Önceden dışarıda kalabalık arkadaşları ile oynamaktan zevk alan çocuk şimdilerde dışarıda oynama imkânı olsa dahi tercihini ya yalnız başına bilgisayar, tablet, cep telefonlarında ki oyunlar ile oynamaktan zevk almakta veyahut da arkadaşları ile ellerinde bu araçlardan herhangi birini bulundurarak bedenen bir arada fakat diğer tarafıyla tamamen sanal dünyanın sokaklarında yarış içerisindedir. Değişen çocukluk içerisinde çocuğun hızla yetişkin olmaya koşması yatmaktadır. Günümüz tüketim toplumunda çocuk görsel iletişim araçlarına çok fazla maruz kalmakta ve bir erişkin bireyin öğrenebileceği herşeye çocuk da önünde yok denilecek kadar az bir engelle rahatlıkla ulaşabilmektedir. Bunlar çocuğun aşamalı öğrenme süreci içerisinde adım adım yürüyeceği basamakları hızla atlaması demektir elbette ki bu durum çocuk ruh dünyasında ciddi tahribata neden olmaktadır.

Çocuk kitle iletişim araçaları özelliklede televizyon, reklamlar, internet gibi araçların karşısında verilen mesajların etkilerine karşı oldukça savunmasızdır.

Dolayısıyla tüm araçların varlığından tamamen bir kaçışın mümkün olmadığı günümüz toplumunda ebeveynlerin çocukları üzerindeki sorumluluğu çok daha fazla artmıştır.
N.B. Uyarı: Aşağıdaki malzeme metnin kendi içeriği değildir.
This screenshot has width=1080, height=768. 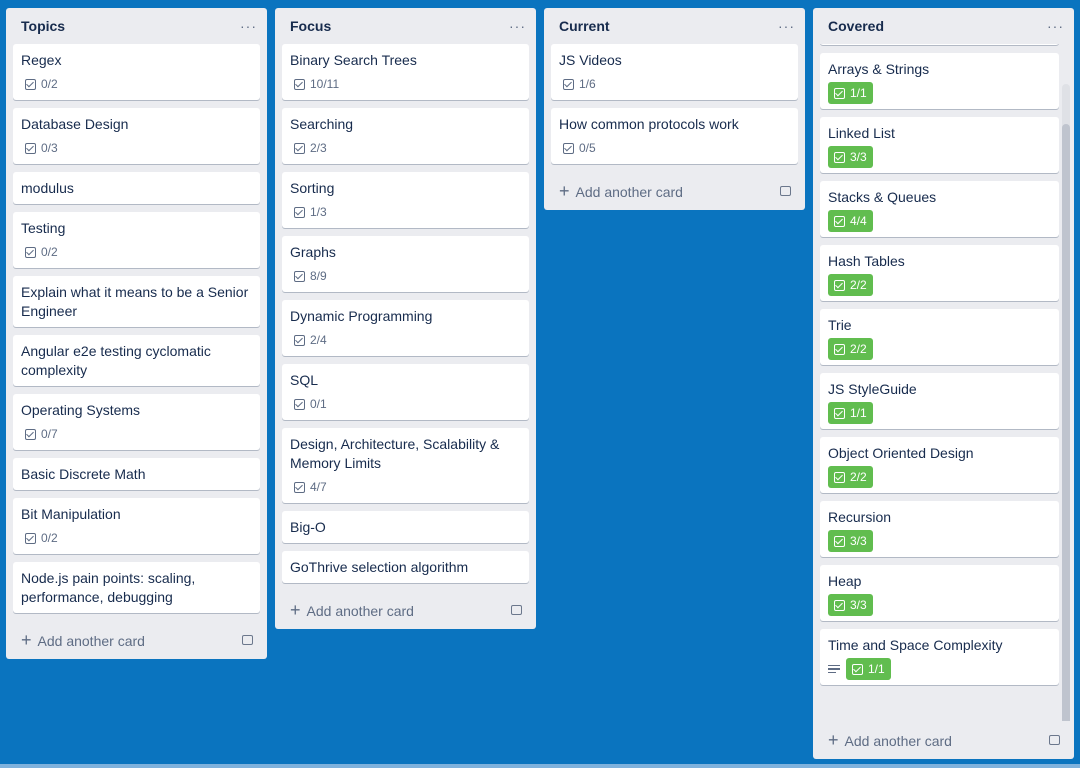 I want to click on checklist-count: 1/3, so click(x=318, y=212).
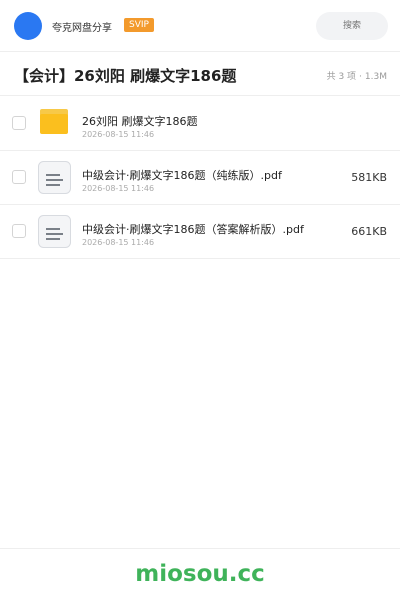 The image size is (400, 600). Describe the element at coordinates (126, 76) in the screenshot. I see `page-title: 【会计】26刘阳 刷爆文字186题` at that location.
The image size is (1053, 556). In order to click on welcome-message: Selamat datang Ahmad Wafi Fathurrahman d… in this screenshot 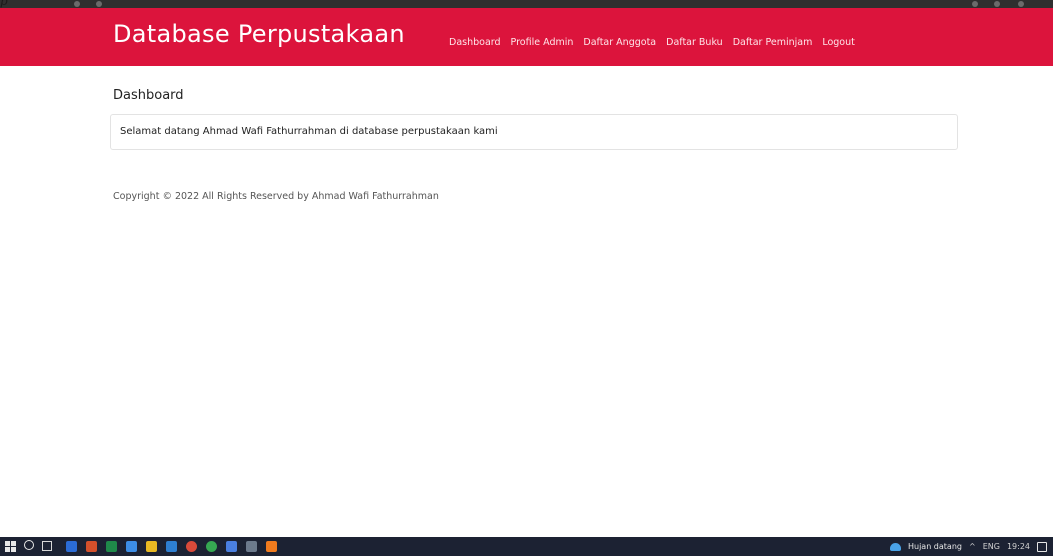, I will do `click(309, 132)`.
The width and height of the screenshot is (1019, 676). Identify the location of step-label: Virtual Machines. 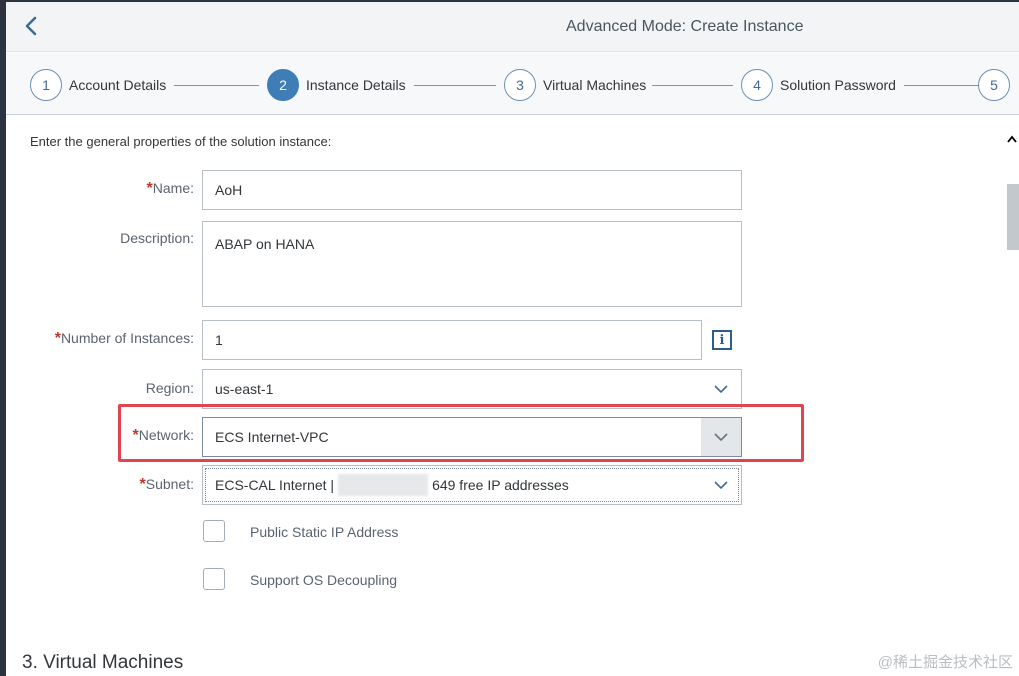
(595, 85).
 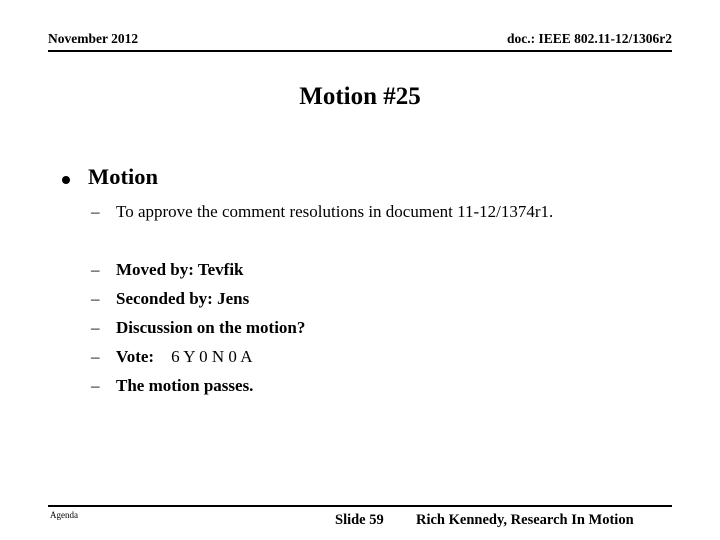 What do you see at coordinates (380, 329) in the screenshot?
I see `list-item: – Discussion on the motion?` at bounding box center [380, 329].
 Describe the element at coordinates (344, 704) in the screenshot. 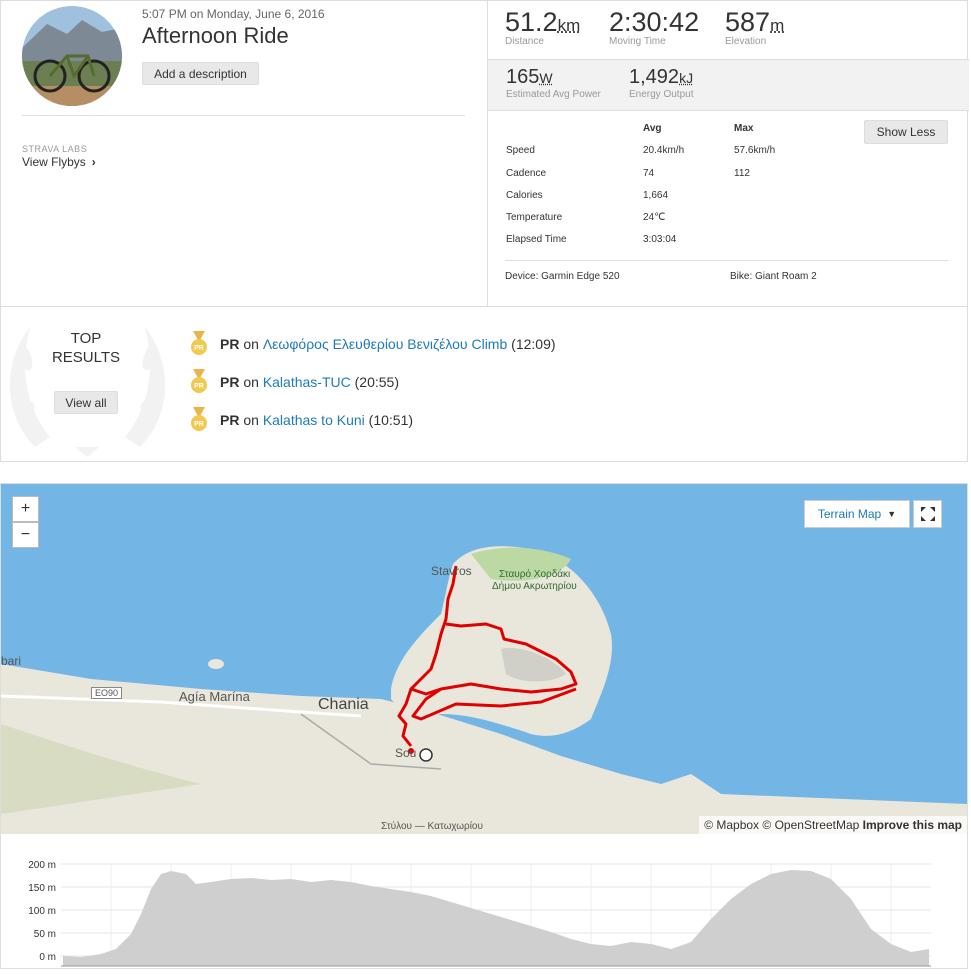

Önceden tehlike evinin, belki mahallenin dışarısındayken şimdi tehlike bizzat evlerin içlerinde dolaşmaktadır. Çocuklar kitle iletişim araçlarının, reklamların, internet sokaklarının sunduğu sanal dünyaya ve empoze edilmeye çalışılan yaşantı şekline karşı bilinçlendirilmeli, daha küçük yaşlarda ki çocuklar bu gibi araçlardan çok daha fazla korunmalıdır. Tüketim toplumunun stratejileri karşısında bu durum imkansız değildir.